• EXERCISE TEXT
=-=-=
4.二维光子晶体薄板内缺陷腔的性质和品质因子计算
在一块完美的光子晶体中引入某种缺陷,光子带隙中会出现缺陷态,当电磁波的频率与缺陷态相吻合时,就有可能被局域在缺陷位置,因而呈现出很大的态密度和品质因子。这种由光子晶体制作的微腔,比起传统的微腔体积小,品质因子高,在光通信以及高精度光学仪器的设计中有着重要的应用前景。
在论文的第六章给出了有关二维光子晶体薄板微腔的系统分析,用平面波展开法计算了光子晶体薄板的带隙分布,以及引入缺陷后腔的特征频率。并结合以前的工作,对全息法制备的二维光子晶体薄板的能带分布及如何引入缺陷模式做了详细介绍。微腔的特征频率确定后,最重要的性质是腔的品质因子(Quality Factor),我们使用有限时域差分法,自己编写程序来计算二维光子晶体薄板的品质因子,并分析了怎样通过改变腔的结构来提高品质因子,改善微腔的品质,使光子晶体微腔能有更广泛有效的运用。
The conception of photonic crystal was first proposed by E.Yablonovitch and S.John at the same time in 1987. Photonic crystals are structures made of dielectric materials with their dielectric constants verified periodically, and the periods are about the same order of magnitude as optical wavelength. Photonic crystal is also called photonic bandgap materials and electromagnetic crystals.
There are two important characters of photonic crystals which made them have a huge application foreground: photonic band gap and photon localization. For example, lots of devices like Photonic crystal fibers, waveguides and photonic crystal lasers with low threshold etc, can be fabricated by inducing defects into perfect photonic crystals. My dissertation is aimed to give a systematic and comprehensive analysis in this field theoretically and experimentally, with emphases on following four respects:
1. Experimental demonstration of holographic fabrication of photonic crystals
For demonstrate the fabrication of photonic crystals experimentally, we mainly focus the research on two important parts in this section: first fabricating perfect photonic crystals for a large area without any defects in one step using holographic lithography; the second inducing defects into photonic crystals by combination of holographic lithography and two-photon polymerization.
=-=-=
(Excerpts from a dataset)
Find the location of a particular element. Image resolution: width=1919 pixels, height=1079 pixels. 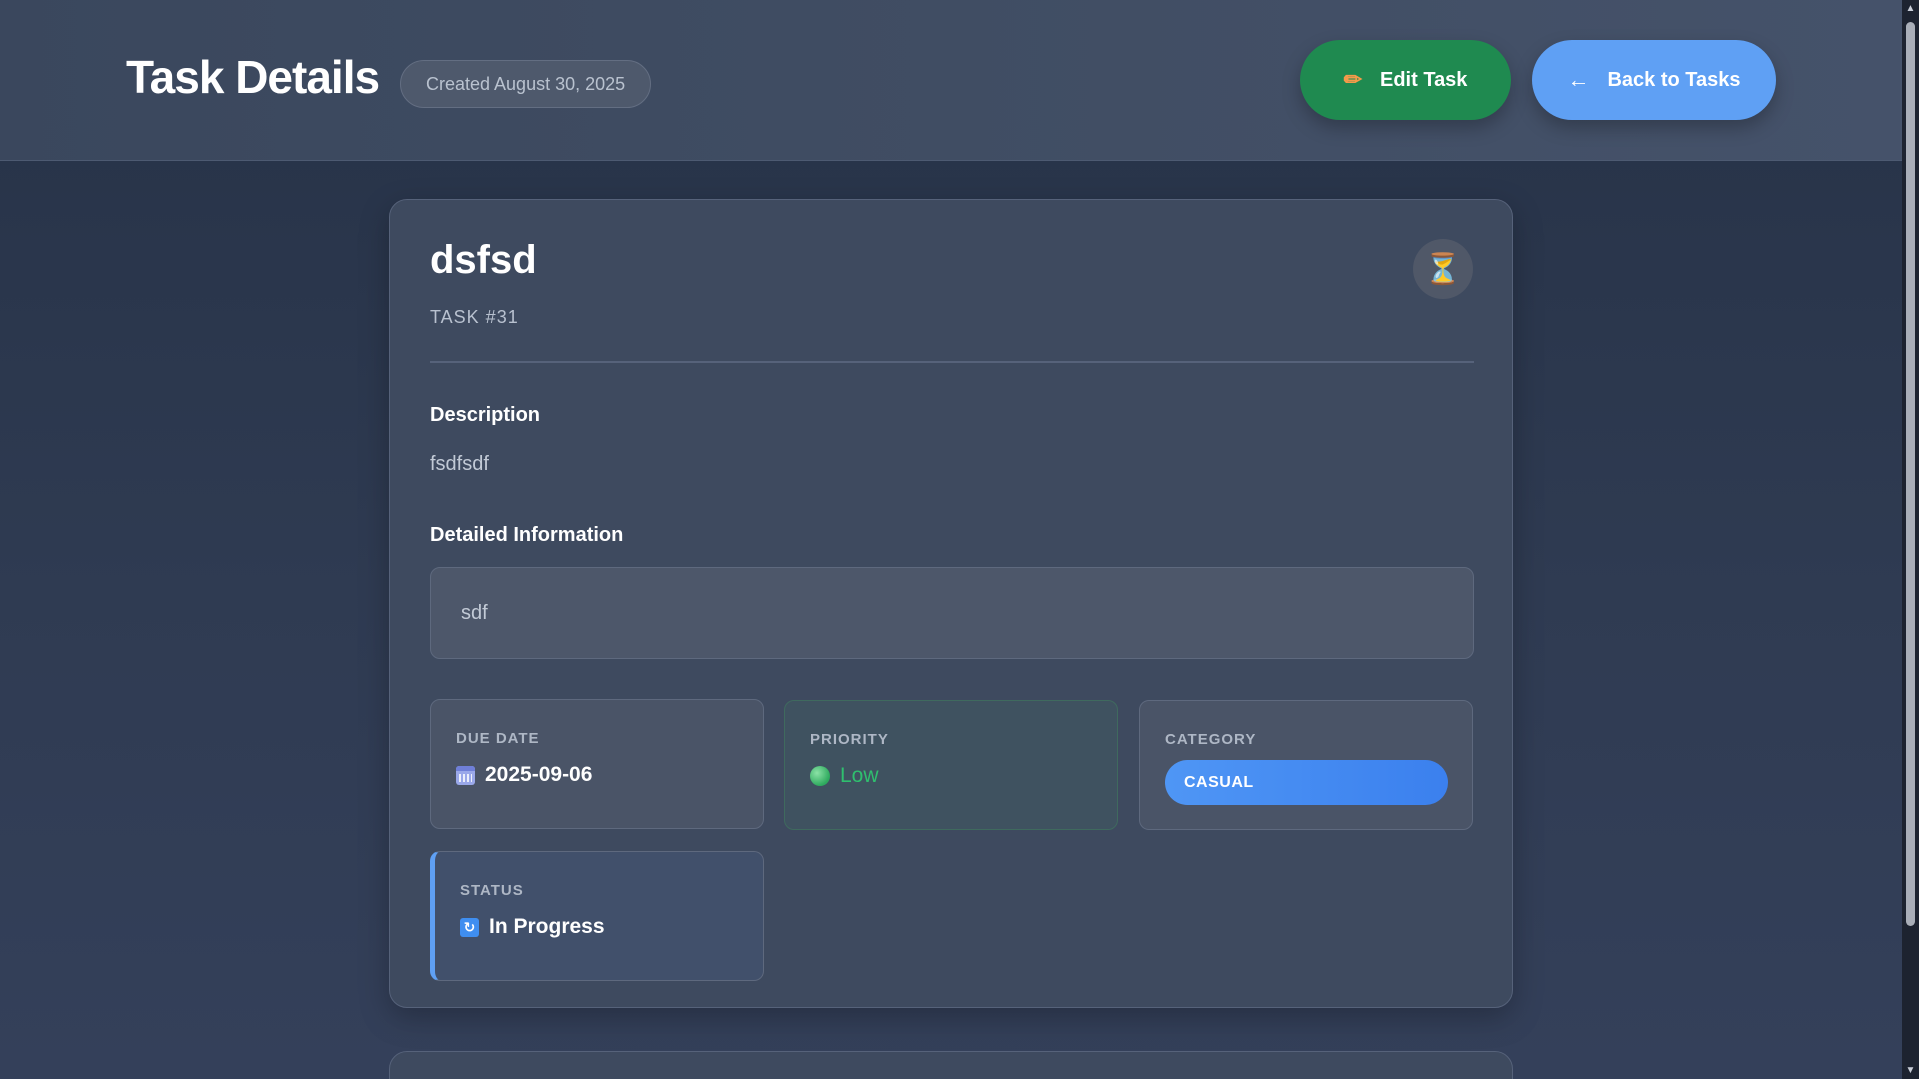

status-value: ↻ In Progress is located at coordinates (532, 927).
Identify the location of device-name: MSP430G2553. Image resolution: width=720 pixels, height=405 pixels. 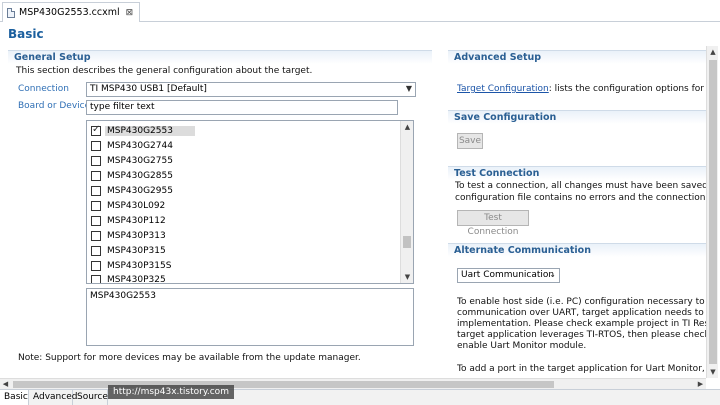
(150, 130).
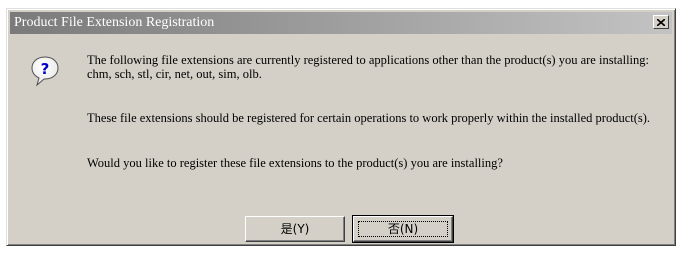 Image resolution: width=686 pixels, height=253 pixels. What do you see at coordinates (114, 22) in the screenshot?
I see `window-title: Product File Extension Registration` at bounding box center [114, 22].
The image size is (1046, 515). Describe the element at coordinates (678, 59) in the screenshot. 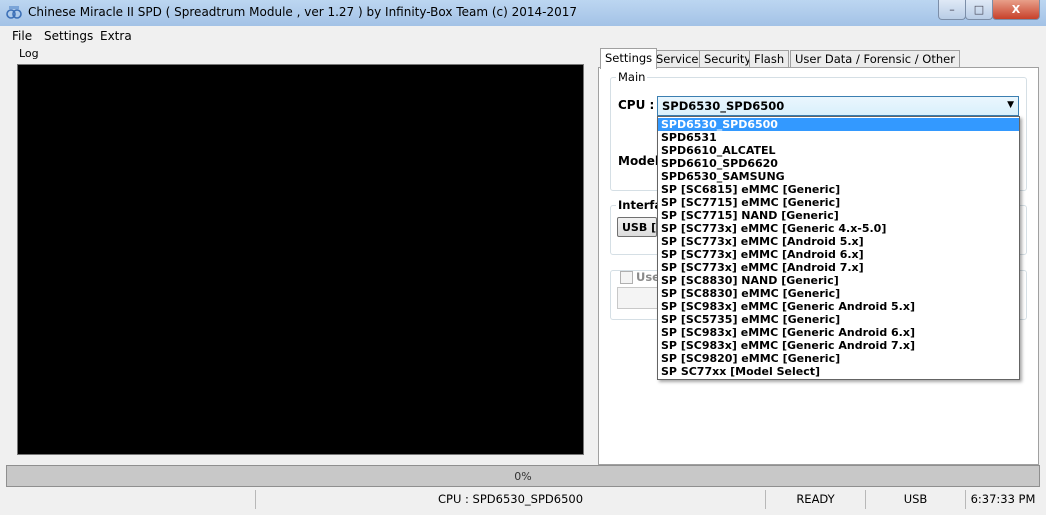

I see `tab-service: Service` at that location.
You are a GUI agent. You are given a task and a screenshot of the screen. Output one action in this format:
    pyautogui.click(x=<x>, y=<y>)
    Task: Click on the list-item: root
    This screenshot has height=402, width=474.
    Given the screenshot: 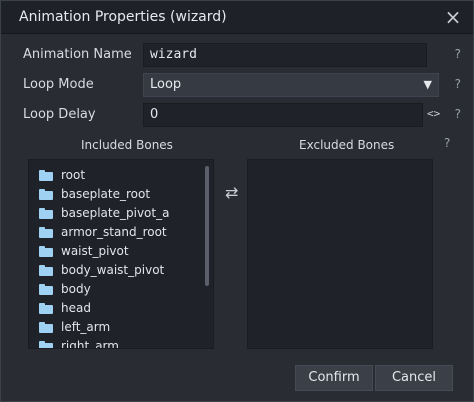 What is the action you would take?
    pyautogui.click(x=62, y=175)
    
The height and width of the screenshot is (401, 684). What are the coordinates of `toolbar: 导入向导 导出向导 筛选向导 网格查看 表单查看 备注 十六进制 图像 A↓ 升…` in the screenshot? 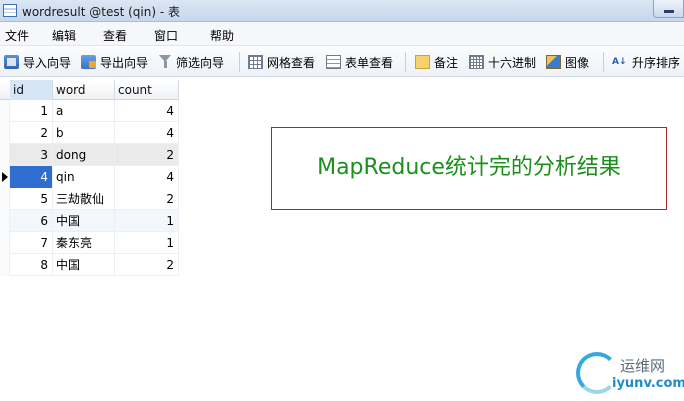 It's located at (342, 62).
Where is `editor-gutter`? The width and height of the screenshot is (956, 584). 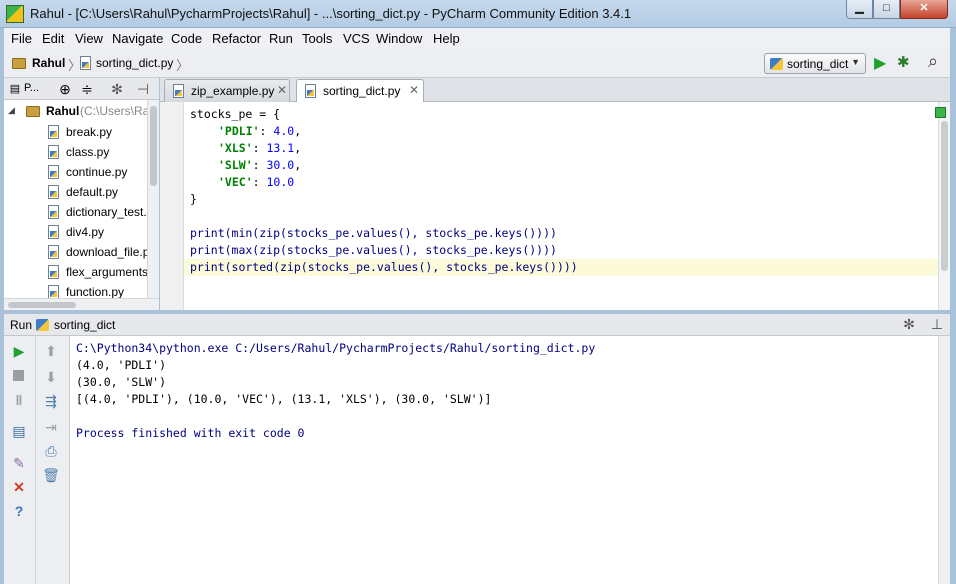 editor-gutter is located at coordinates (172, 206).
=-=-=
• JOB ITEM
According to the excerpt on photonic crystals, what two important characters of photonic crystals give them a huge application foreground?

• SOLUTION TO THIS EXERCISE
Photonic band gap and photon localization.